Note that the principle of a focusing element is directing (i.e. focusing) rays that are parallel - into a single point on the focal plane of the element.
Thus, the population of rays crossing the focal plane of the focusing element can be divided into two groups: those that interacted with the acoustic field and those that didn't. The latter group is undisturbed by the acoustic field, so it remains parallel and forms a point in a well-defined position in the focal plane. The optical stop is positioned exactly at that point, so as to prevent all corresponding rays from further propagating through the system and to the camera.
Thus we get rid of the portion of light that crossed the acoustic field without interaction.
However, there are also rays that did interact with the acoustic field in the following manner:
If a ray travels through a region of nonuniform density whose spatial gradient has a component orthogonal to the ray, that ray is deflected from its original orientation, as if it were passing through a prism. This ray is no longer parallel, so it doesn't intersect the focal point of the focusing element and is not blocked by the knife. In some circumstances the deflected ray escapes the knife-blade and reaches the camera to create a point-like image on the camera-sensor, with a position and intensity related to the inhomogeneity experienced by the ray. An image is formed in this way, exclusively by rays that interacted with the acoustic field, providing a mapping of the acoustic field.

=== Physical optics description ===
The acousto-optic effect couples the optical refractive index of the medium with its density and pressure. Thus, spatial and temporal variations in pressure (e.g., due to ultrasound radiation) induces corresponding variations in refractive index. Optical wavelength and wavenumber in medium depend on refractive index. The phase acquired by electromagnetic wave traveling through the medium is related to the line-integral of the wavenumber along the propagation line.

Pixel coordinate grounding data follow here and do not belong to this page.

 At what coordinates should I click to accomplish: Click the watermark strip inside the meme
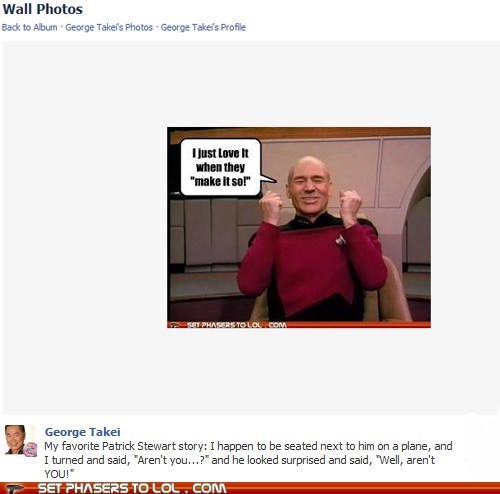299,325
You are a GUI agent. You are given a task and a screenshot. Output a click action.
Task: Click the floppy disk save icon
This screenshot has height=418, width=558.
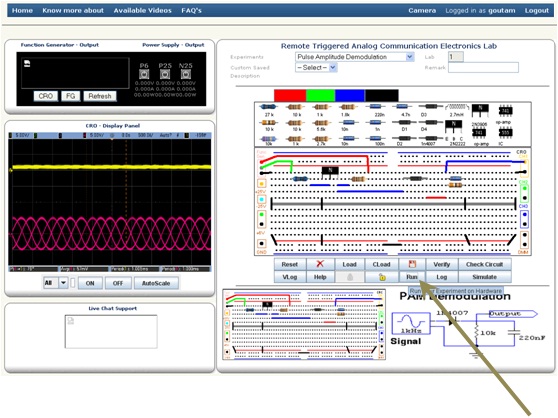coord(412,264)
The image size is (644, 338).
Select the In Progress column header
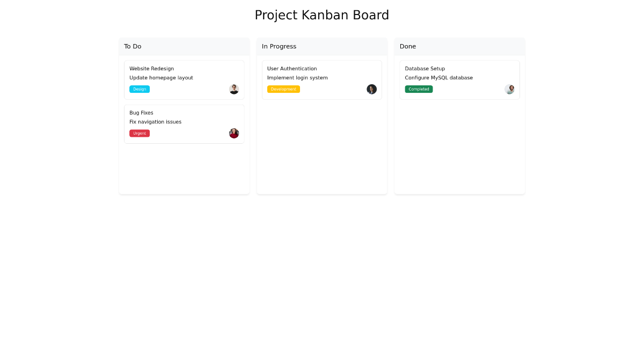279,46
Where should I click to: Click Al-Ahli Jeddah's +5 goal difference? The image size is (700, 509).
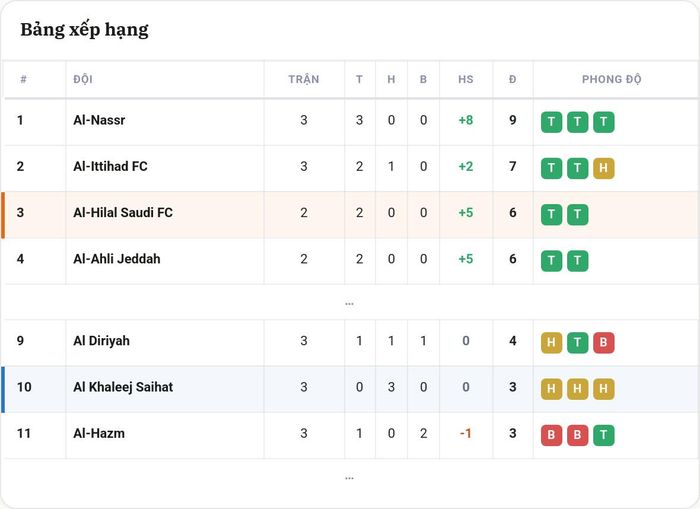466,259
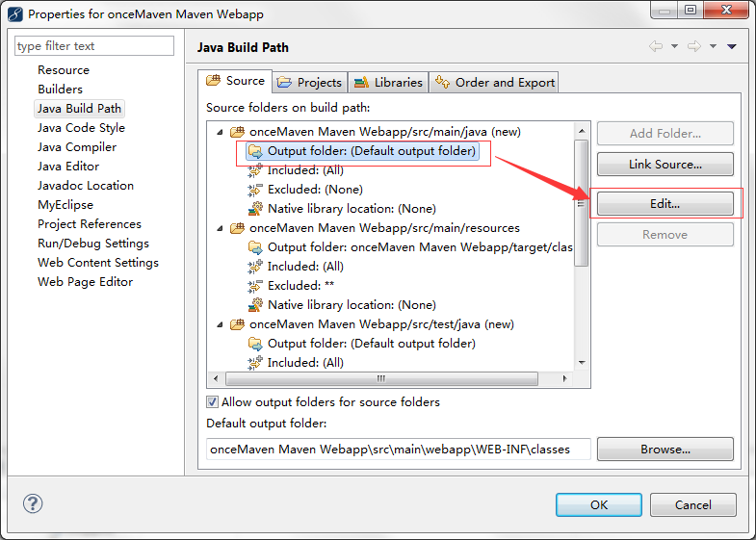Click the Native library location icon under src/main/java
This screenshot has width=756, height=540.
coord(255,209)
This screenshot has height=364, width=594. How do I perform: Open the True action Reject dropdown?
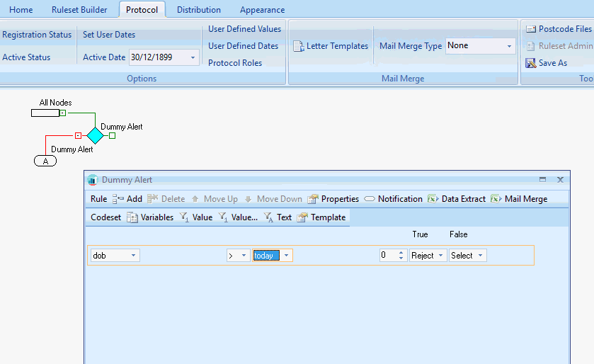pos(441,256)
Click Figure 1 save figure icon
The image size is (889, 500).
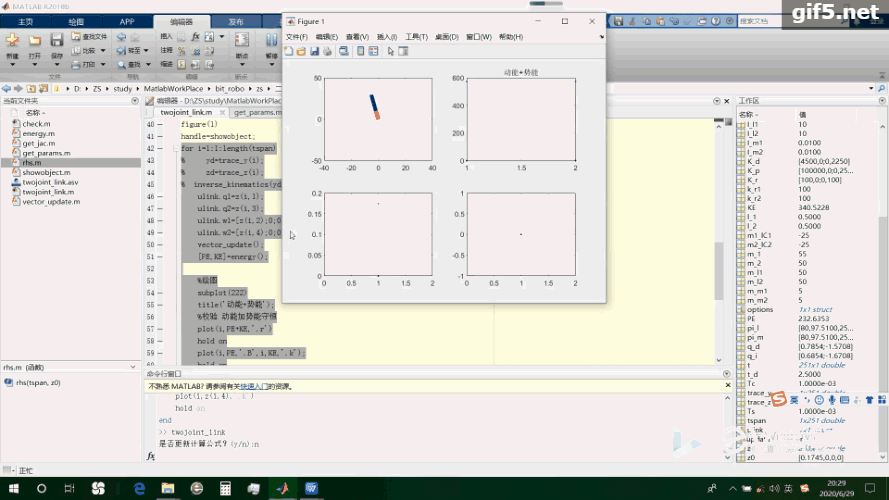[314, 51]
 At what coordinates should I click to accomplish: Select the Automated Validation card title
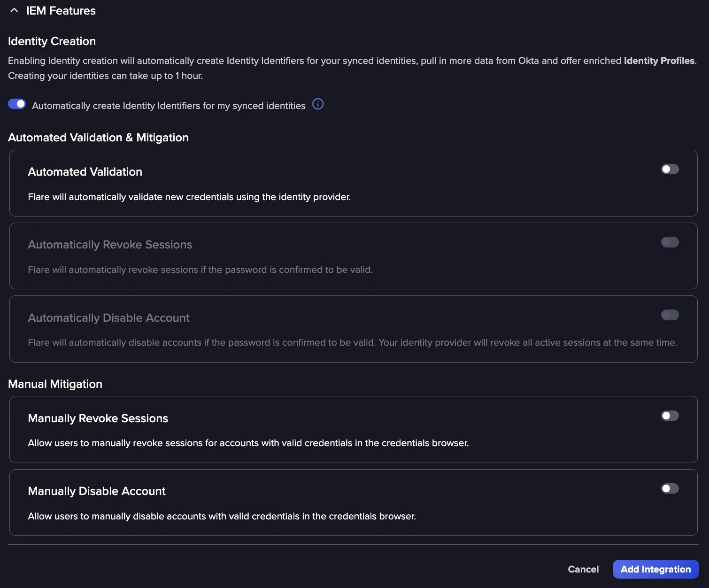(85, 172)
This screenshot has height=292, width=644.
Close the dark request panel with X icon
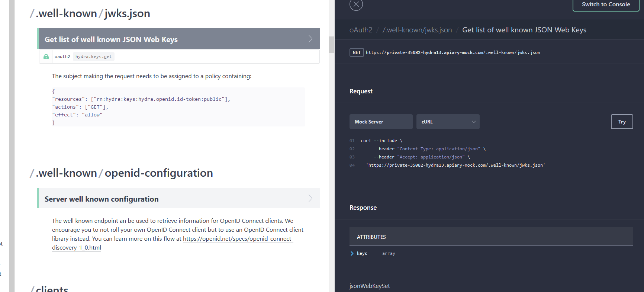356,4
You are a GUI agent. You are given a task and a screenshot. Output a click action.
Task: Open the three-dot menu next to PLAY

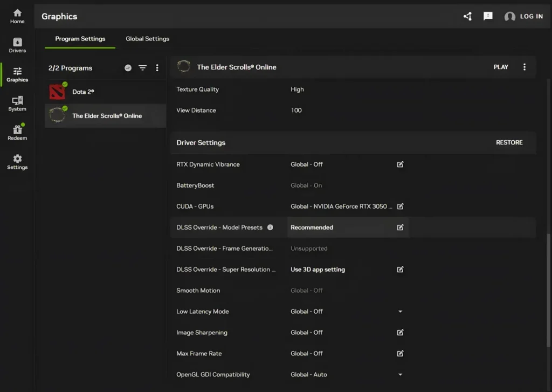coord(525,67)
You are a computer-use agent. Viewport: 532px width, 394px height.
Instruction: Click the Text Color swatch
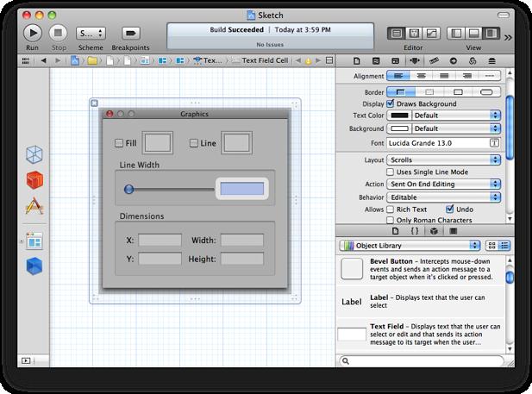pos(399,115)
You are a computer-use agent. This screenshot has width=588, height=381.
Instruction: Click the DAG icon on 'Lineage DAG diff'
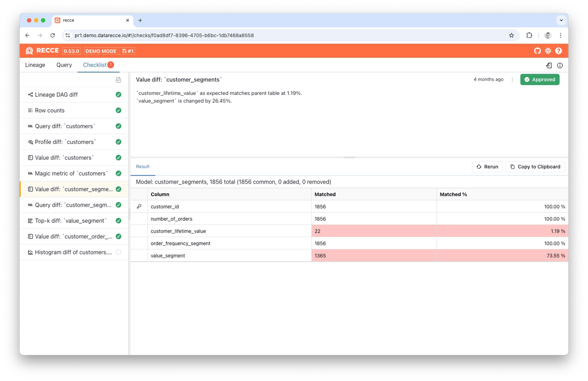coord(30,94)
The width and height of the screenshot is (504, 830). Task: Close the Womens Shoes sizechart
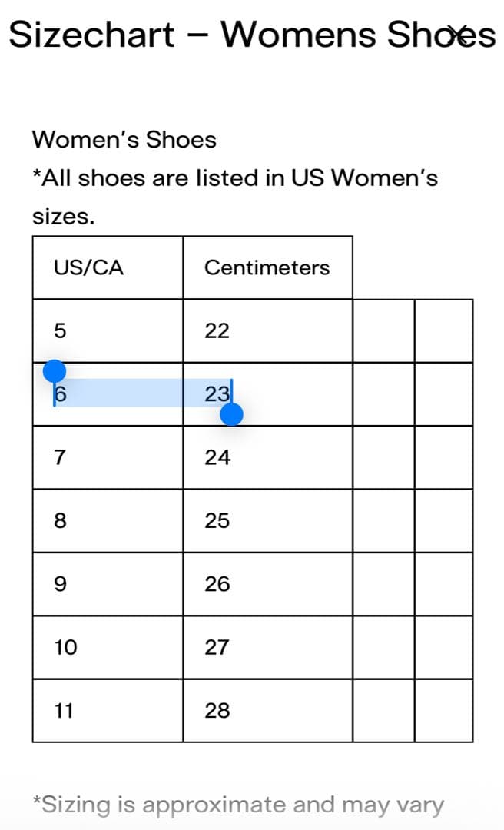(x=459, y=32)
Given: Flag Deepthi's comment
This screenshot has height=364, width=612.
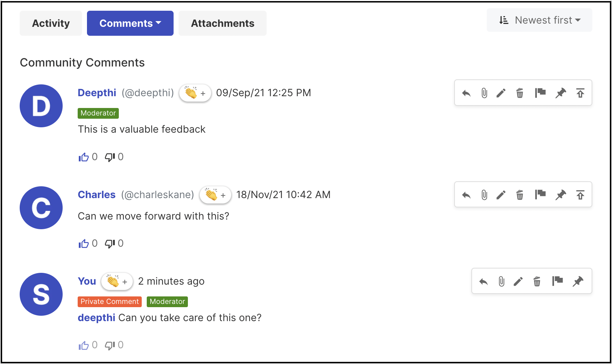Looking at the screenshot, I should click(540, 93).
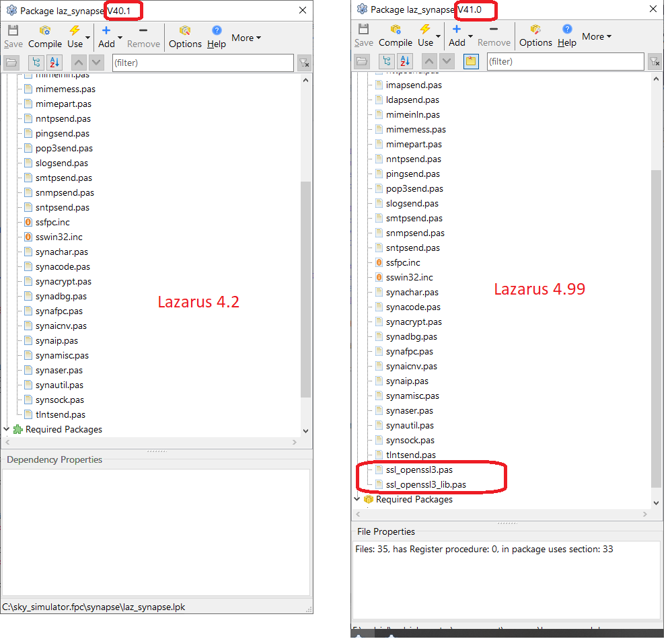Clear the filter in the left package window
Image resolution: width=672 pixels, height=639 pixels.
point(304,63)
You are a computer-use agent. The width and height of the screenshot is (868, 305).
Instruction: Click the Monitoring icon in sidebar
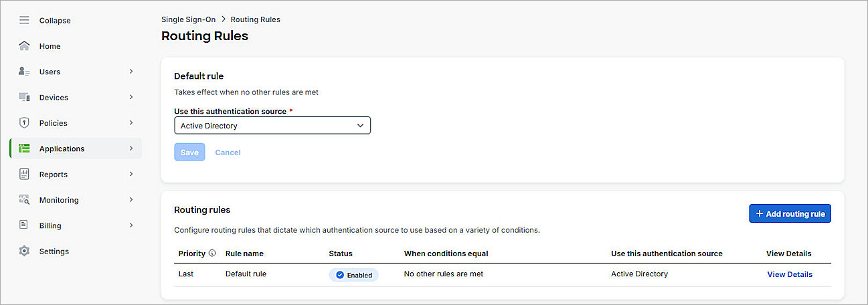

For a plane-wave electromagnetic radiation traveling parallel to the Z-axis, the XY planes are iso-phase manifolds (regions of constant phase; the phase does not depend on coordinates (x,y)). However, when the wave emerges from the acoustic field, XY planes are not iso-phase manifolds anymore; the information about the accumulated pressure along each (x,y) line resides in the phase of the emerging radiation, forming a phase image (phasor) in the XY plane. The phase information is given by the Raman-Nath parameter:
 $v(x,y)= \frac{2\pi\kappa}{\lambda} \int{p(x,y,z)} \, dz$
with $\kappa$ - the piezooptic coefficient, $\lambda$ the optical wavelength and
$p(x, y, z)$ the three-dimensional pressure field. The schlieren technique converts the phase information into an intensity image, detectable by a camera or a screen.

== Application ==
The accepted gold-standard for quantitative acoustic measurement is the hydrophone. However, scanning the acoustic field with a hydrophone suffers from several limitations, giving rise to supplementary evaluation methods such as the schlieren imaging. The importance of the schlieren imaging technique is prominent in High Intensity Focused Ultrasound (HIFU) research and development.

Advantages of schlieren imaging include:
- Free field: the investigated acoustic field is not distorted by the measuring probe.
- High intensity measurements: the method is compatible with high acoustic intensities.
- Real time: Schlieren imaging system provides on-line, live video of the acoustic field.